The arena erupts with laughter as the video switches back to footage of Carter on the ice.

“And here comes Beckett, flying out of the penalty box. Oh, did you see that! Hammered number nine into the boards, shakes it right off, and now he’s… yes, he’s on a breakaway. He’s got it, a clear path. He winds up, and where’s that puck going? Going, going…”

“Gone!” Another cookie disappears as Carter tosses his head back, chomping it out of midair, and then the video is right back to him on the ice, a game I remember, only a week before Emmett and I got married.

“He’s got his good luck charm in the audience tonight, folks.

Beckett is unstoppable with that woman of his in the stands, isn’t he?

If he can put one more in the net tonight, just one more…

okay, here we go. Here we go, folks. Is this history in the making?

If Beckett can do this, if he can sink this puck, then he’s bringing home the—”

“Stanley Cup!” Carter dunks an Oreo into the very real, very large Stanley Cup, the one sitting on the table in front of him, filled to the brim with milk.

Ireland is at his side now, wearing his jersey, inciting another aww from tonight’s crowd as the little lady herself jumps up and down, slapping the plexiglass.

“Dat me! Dat me and Daddy!”

“Like this, baby,” Carter tells her on the video, dunking another cookie before eating it, all while Ireland watches carefully.

“Like dis?” She dunks her cookie—and her entire fist, and up to her elbow—in the vat of milk, before shoving the sopping mess in her mouth.

Carter chuckles. “Just like that, baby. You’re a natural.”

The video flashes to Carter standing next to a giant Oreo, Ireland in his arms, and I’m sure the only time I’ve ever seen this man smile quite like this was the day Olivia said I do.

“My name is Carter Beckett—”

“And me is I-land Bucket—”

“And we’re Oreo’s biggest fans.”

The jumbotron goes black, the announcer’s request for everyone to get on their feet for the Vancouver Vipers captain lost to the chaos as the crowd goes wild, hollering for Carter.

Holly’s shrieking, whipping around one of the T-shirts with Carter’s face on it. “That’s my son! That’s my boy!”

“That’s my brother!” Jennie shouts as Carter glides onto the ice, stick in the air, proud grin plastered to his face as he takes his praise, knocking fists with his teammates and even the other team while they bang their sticks on the boards for him.

“Goddammit.” I sniffle, swatting at a stupid, stray tear. “That was…”

“A cinematic masterpiece,” Olivia breathes out, tears streaming down her face. She leaps to her feet, slapping her palms against the glass. “Somebody get my man an Oscar! You did it, baby!”
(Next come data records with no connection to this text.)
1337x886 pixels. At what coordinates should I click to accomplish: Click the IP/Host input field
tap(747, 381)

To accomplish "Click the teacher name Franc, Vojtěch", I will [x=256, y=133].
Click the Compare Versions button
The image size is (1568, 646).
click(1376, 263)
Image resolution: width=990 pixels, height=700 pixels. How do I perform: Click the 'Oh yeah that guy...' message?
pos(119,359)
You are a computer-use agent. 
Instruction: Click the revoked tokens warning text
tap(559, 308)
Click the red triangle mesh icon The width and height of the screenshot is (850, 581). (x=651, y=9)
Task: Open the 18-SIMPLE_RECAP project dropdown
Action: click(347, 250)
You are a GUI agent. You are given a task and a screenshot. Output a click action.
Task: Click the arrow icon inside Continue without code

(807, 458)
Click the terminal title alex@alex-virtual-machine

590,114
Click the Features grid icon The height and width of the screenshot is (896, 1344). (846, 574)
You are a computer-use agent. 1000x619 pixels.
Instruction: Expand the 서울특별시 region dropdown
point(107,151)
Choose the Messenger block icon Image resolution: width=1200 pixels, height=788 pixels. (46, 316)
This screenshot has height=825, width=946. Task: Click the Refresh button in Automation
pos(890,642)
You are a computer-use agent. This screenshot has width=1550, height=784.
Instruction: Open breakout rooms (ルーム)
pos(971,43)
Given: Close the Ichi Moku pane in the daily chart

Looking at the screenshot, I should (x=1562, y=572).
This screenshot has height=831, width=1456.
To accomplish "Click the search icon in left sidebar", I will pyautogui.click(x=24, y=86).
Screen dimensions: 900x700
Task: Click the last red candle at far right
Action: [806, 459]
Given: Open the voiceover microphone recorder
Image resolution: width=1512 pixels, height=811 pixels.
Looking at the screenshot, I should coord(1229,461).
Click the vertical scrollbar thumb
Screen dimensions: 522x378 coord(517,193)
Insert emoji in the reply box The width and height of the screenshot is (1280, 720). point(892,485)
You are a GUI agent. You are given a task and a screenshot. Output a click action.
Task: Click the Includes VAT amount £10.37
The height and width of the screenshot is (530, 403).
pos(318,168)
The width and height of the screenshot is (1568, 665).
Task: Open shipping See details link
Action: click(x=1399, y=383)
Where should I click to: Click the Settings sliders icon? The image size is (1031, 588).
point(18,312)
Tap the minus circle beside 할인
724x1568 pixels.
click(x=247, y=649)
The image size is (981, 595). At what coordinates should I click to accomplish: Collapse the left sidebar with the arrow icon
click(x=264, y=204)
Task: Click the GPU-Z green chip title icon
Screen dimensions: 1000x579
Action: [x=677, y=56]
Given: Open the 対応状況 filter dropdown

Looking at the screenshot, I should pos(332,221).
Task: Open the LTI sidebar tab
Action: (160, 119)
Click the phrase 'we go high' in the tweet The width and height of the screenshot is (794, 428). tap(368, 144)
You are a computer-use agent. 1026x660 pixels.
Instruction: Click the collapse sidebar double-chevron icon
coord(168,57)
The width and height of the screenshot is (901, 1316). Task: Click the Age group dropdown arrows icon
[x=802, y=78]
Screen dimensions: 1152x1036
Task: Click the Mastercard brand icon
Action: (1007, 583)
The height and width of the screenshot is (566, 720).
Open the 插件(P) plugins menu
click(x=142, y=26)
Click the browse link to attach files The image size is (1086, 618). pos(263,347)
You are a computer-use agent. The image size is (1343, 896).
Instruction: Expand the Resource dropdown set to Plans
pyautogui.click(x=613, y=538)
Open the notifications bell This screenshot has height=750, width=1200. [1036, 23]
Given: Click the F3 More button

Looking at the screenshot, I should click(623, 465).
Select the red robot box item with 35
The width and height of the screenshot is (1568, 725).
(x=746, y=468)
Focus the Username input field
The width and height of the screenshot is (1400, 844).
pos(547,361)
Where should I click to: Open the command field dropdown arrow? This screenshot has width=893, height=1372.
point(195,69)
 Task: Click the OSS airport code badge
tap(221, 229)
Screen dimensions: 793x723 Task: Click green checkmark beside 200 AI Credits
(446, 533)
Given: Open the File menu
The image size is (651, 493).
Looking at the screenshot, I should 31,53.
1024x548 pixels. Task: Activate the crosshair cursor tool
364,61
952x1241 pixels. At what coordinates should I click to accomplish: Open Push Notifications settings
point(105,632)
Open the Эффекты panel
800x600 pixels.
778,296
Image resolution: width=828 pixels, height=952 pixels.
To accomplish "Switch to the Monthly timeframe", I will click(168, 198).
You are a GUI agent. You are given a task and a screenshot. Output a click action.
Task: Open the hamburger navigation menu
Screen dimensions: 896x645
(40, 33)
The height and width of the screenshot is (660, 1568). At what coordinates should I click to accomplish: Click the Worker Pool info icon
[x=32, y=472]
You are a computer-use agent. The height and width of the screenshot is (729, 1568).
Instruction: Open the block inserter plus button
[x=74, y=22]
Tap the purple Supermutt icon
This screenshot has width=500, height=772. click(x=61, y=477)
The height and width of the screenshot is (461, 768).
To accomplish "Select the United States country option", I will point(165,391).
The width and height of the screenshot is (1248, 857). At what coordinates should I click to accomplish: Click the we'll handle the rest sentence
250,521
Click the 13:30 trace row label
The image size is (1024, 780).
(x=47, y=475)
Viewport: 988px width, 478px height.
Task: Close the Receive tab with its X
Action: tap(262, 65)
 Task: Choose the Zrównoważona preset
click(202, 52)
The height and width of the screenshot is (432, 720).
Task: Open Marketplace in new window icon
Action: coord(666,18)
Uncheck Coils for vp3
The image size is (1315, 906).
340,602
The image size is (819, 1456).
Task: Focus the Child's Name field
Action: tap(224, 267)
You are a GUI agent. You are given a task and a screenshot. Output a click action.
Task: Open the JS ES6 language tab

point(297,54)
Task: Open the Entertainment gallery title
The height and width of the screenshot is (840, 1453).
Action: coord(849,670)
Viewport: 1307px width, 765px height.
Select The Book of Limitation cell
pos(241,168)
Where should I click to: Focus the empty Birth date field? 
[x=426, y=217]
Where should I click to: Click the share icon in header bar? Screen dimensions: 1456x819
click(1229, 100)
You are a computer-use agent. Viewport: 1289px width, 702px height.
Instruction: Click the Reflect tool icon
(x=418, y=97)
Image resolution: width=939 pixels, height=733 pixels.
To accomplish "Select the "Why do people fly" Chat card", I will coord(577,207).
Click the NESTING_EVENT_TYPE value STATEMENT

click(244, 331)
I choke out a laugh, my heart all kinds of warm as the boys embrace Carter, as he tells them, with all the gratitude in the world, thank you and I love you.

These boys are a rare breed. Nobody can convince me otherwise.

As the chaos winds down and the players take the ice, Emmett pauses and circles back to the boards, tapping the glass in front of Abel. He presses his gloved hand to his lips and blows him a kiss. “Put it in your pocket for later.”

Abel grins, catching the kiss and putting it in his pocket before he blows one right back. “Put it in your pocket for later.”